用5倍重量的水将按照与实施例1相同方式制备的低肌醇六磷酸β-伴大豆球蛋白的沉淀凝乳匀化(固体含量6.7％)，用苛性钠调节至pH5.8并在120℃下加热10秒。然后利用Commit辊(由URSCHELLABORATRIES，INC.制造)研磨形成的聚集块，并用高压匀化器(由IZUMI FOOD MACHINERY CO.，LTD.制造，150kgf/cm²)将产物进一步匀化，用苛性钠调节至pH6.0，通过在142℃下加热7秒灭菌，并立即喷雾干燥以获得β-伴大豆球蛋白的粉末(T-2：在pH7.0的溶解度为68％)。在流化床中，使用10份4重量％的Ryoto糖酯S-570水溶液作为粘合剂(由MITSUBISHIKAGAKU FOODS CORPORATION制造)，将90重量份由此获得的T-2或实施例3中获得的C-1β-伴大豆球蛋白、与9份麦芽糖和1份可可调味香料的混合物制粒，从而制备蛋白粉末。将100g水加入到5g蛋白粉末中，轻轻搅拌所得混合物。结果，使用T-2制备的蛋白粉末均匀分散且没有粗糙的口感，而使用C-1制备的蛋白粉末不能均匀分散而有不溶块。

实施例5

米饼-样食品

将由70份T-1、C-1或T-1与C-1的1∶1混合物、25份米粉和5份“Norisio”(商品名)佐料粉末组成的混合物放在混合器中。向其中逐渐加入200份水并揉合产物制备生面团。将所得生面团分成每份8g，通过把它们夹在维持于180℃的铁板之间而进行夹层-烘焙，加热6分钟使生面团膨胀，在50℃吹风条件下干燥3小时，制备米饼-样食品。

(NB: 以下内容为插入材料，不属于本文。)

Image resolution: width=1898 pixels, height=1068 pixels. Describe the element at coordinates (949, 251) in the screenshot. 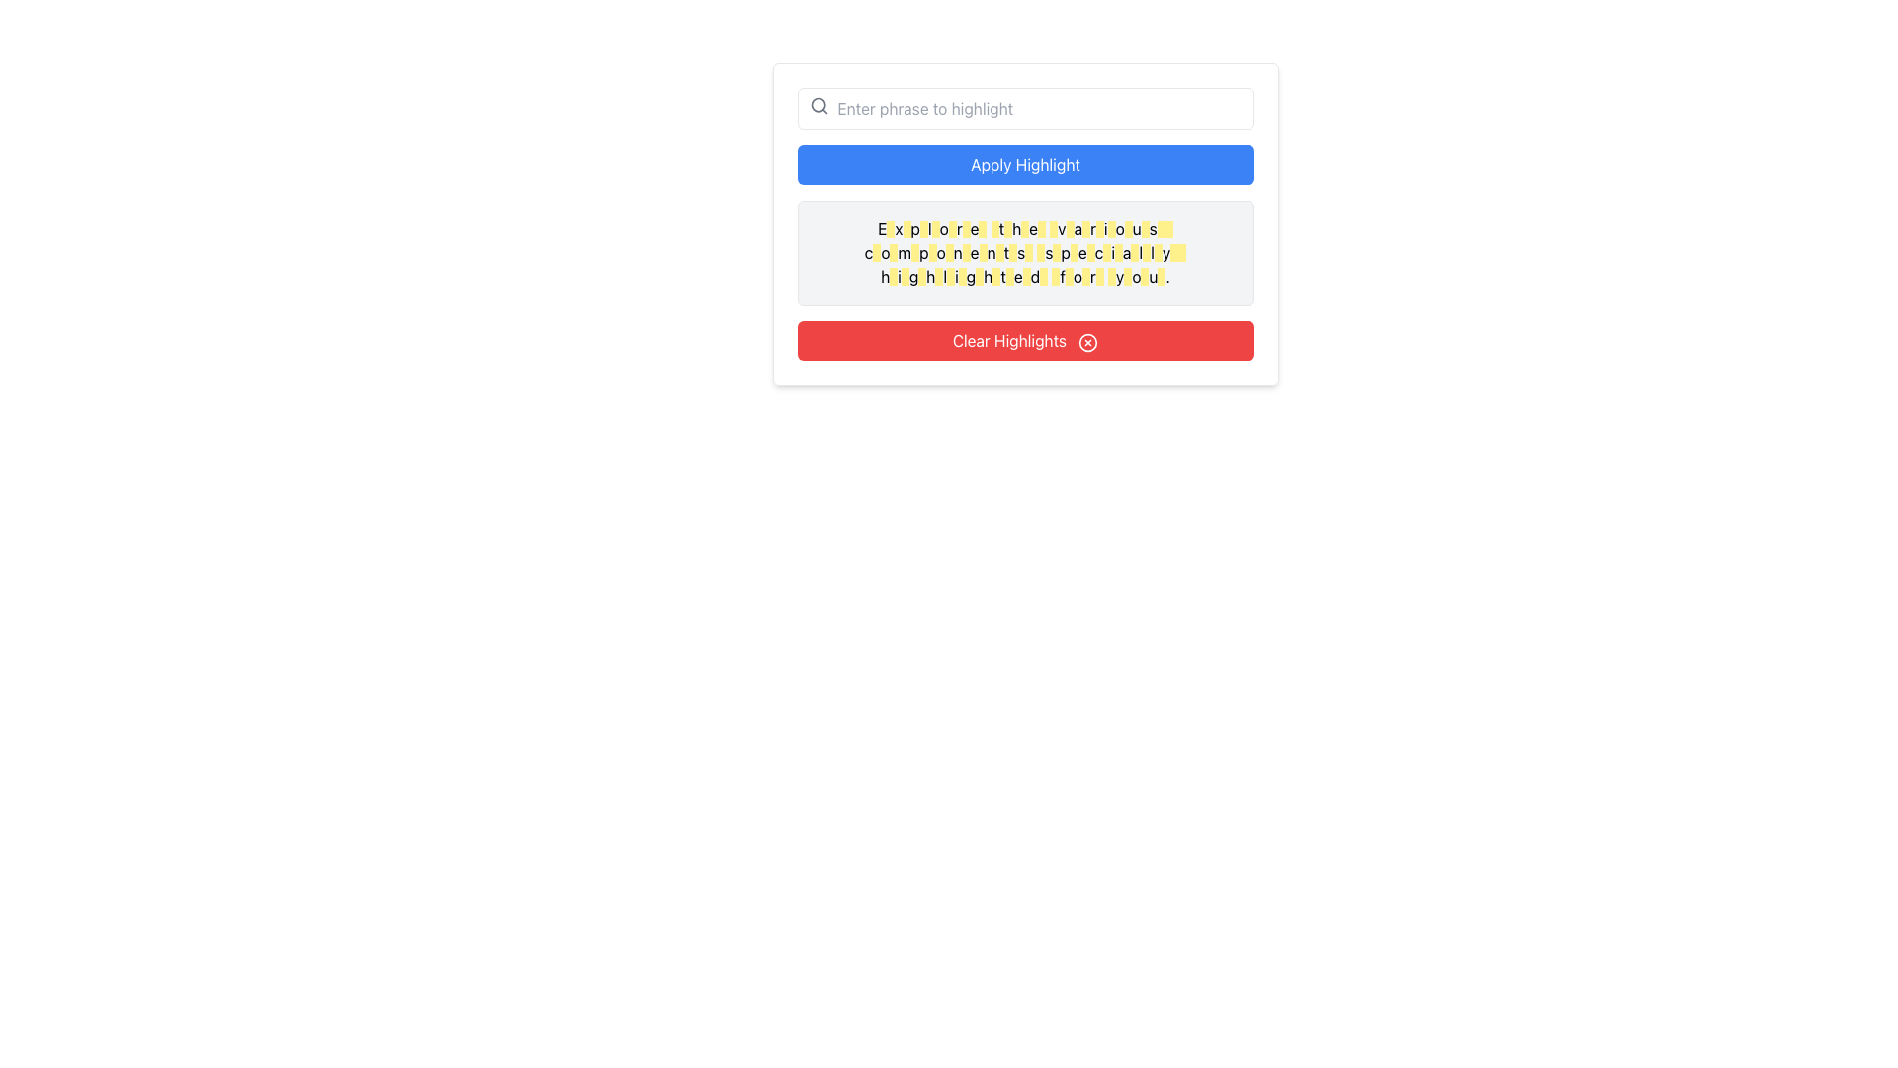

I see `the small rectangular yellow-highlighted element located in the text section titled 'Explore the various components specially highlighted for you.' This is the fifth inline segment in the second row` at that location.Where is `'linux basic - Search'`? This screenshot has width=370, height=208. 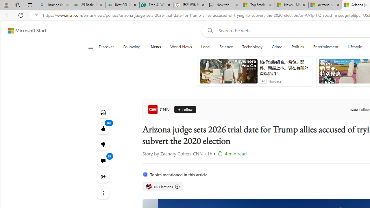 'linux basic - Search' is located at coordinates (55, 5).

当使用T-1和T-1与C-1的1∶1混合物时，可制出均匀的生面团。另一方面，当使用C-1时，生面团不均匀且有许多不溶块。此外，通过夹层-烘焙膨胀时，使用T-1的生面团膨胀较少，而使用T-1与C-1的1∶1混合物的生面团膨胀适宜。就口感而言，使用T-1与C-1的1∶1混合物的产品显示出松脆适当的口感，且它是最优选的一种。另一方面，使用T-1的产物有些硬且口感不太理想。考虑到上述结果，已加工β-伴大豆球蛋白的使用可很容易制备生面团且可进一步获得具有适宜口感的米饼-样食品。

工业实用性

根据本发明，通过在酸性条件下加热含大豆β-伴大豆球蛋白的溶液或浆，可提供这样一种大豆β-伴大豆球蛋白，其中会在使用它进行各种食品的加工或在摄取它时带来问题的高水合性和高粘性已经得到改善。